Sen. Duffy’s Diary

Sept. 13, 2014
What a summer! The most horribilis anus ever. Now, thank God, the ol’ Duff’s back in his secondary residence and off that claustrophobic island of inbred potato heads he thought he’d left behind permanently 45 years ago. The things we do for our country!What…did I just hear that right!? CFRA just said the DQ in Bell’s Corners has got their Pumpkin Pie Blizzards on the menu again. No, I can’t, Mr. Radio Man, but thanks anyway…. Well, I guess I could tell Heather I’m just going for a drive….Ah, what the heck, it’ll do me good to get a feel for the old neighbourhood again, feel the wind in my hair.Kanata
Sept. 15, 2014

The whole legal system is stacked against little guys like me. It’s totally unfair. Why can’t I have a whole legal team like O.J. did?

Me, I got all my eggs in this Bayne guy’s basket. What if the audience doesn’t like Mr. Smoothy from the get-go? What if it gets bored listening to Mr. Even Keel? I’m fucked, that’s what if.

So where’s that Tommie Cochran guy when I need him? “If it ain’t Wright, it can’t be wrong.” “Life is a highway” That’s what I need–a little showmanship.

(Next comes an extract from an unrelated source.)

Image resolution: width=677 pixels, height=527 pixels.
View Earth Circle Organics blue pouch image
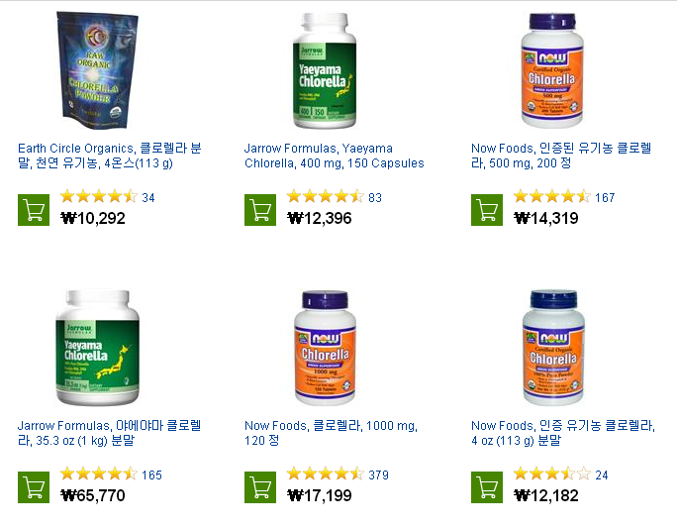coord(98,70)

And not just courtroom pizzazz. O.J.’s team had all the angles covered. They had the father of that Kardashian girl with the big butt sitting there day after day, probably just to attract black viewers. And they had that DNA expert–Barry Manilow, was that his name?–that guy was so mind-numbingly tedious they were ready to let O.J. walk just so they wouldn’t have to listen to him droning on anymore.

Why can’t I have my own DNA expert? It’s not fair.

Sept. 16, 2014

Bayne keeps telling me to keep my lips zipped, not to talk to anyone. But that’s a hard thing to ask of someone who’s made a mighty fine living with his lips. I think sometimes Bayne forgets he’s talking to one of the most skilled and experienced communicators in the country. If anyone knows how to work the media in this town, what buttons to push, what ‘Berries to pick, it’s the ol’ Duff.

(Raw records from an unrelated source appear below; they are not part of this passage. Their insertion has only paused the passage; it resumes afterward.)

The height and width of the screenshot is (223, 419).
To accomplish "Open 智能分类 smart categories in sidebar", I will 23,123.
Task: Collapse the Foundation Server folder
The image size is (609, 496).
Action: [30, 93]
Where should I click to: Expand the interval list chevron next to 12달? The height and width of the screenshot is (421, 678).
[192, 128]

That’s why I’ve taken it upon myself to straighten out some of the sloppy thinking in a CP story from yesterday, by some political naif over there. Probably got the job because he went to J-skool or something. So I sent out a confidential email to some of my old friends in the media, people I can trust to think for themselves, subtly trying to get them leaning in the right direction.

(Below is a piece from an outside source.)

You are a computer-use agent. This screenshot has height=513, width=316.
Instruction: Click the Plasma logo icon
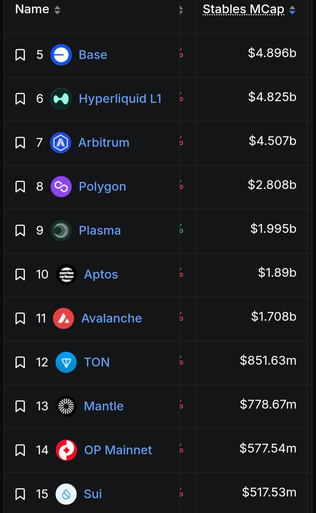click(61, 230)
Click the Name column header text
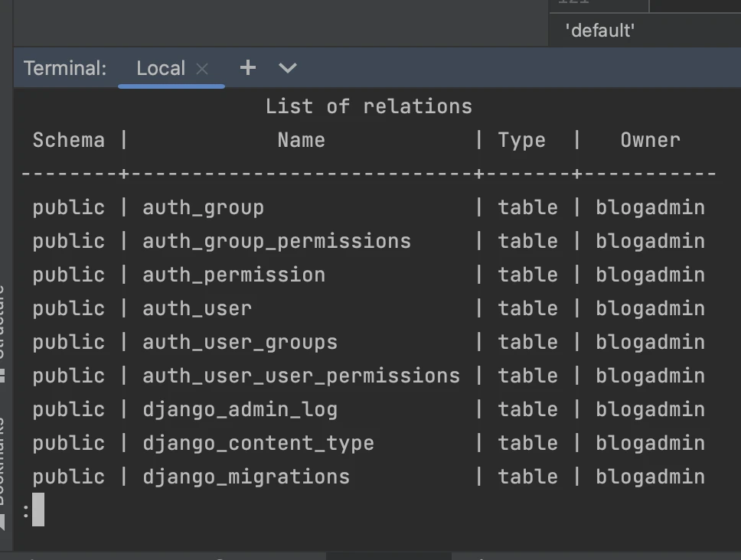 click(301, 140)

First, I tell them, this whole thing isn’t, as CP implied, about me tossing mud at the Tories. Far from it. I’m just seeking to restore my good name, I tell them. It’s certainly not my intention to hurt anyone in the process.

But if the truth causes a little collateral damage, if viewers rally around a poor sitting Senator forced under threat to follow the PM’s nefarious plan, I certainly can’t help that. Heck, I’m not out to settle scores or launch a vendetta. I’m a far, far bigger man than that. And I want the viewers to understand that.

Sept. 21, 2014.

All right, which one of you traitorous rat bastards leaked my confidential email to fucking Frank magazine?! I’ll sue!

Sept. 23, 2014.

Apr. 7!

Hope you’re still “good to go,” Stevie, ’cause you’re good as gone!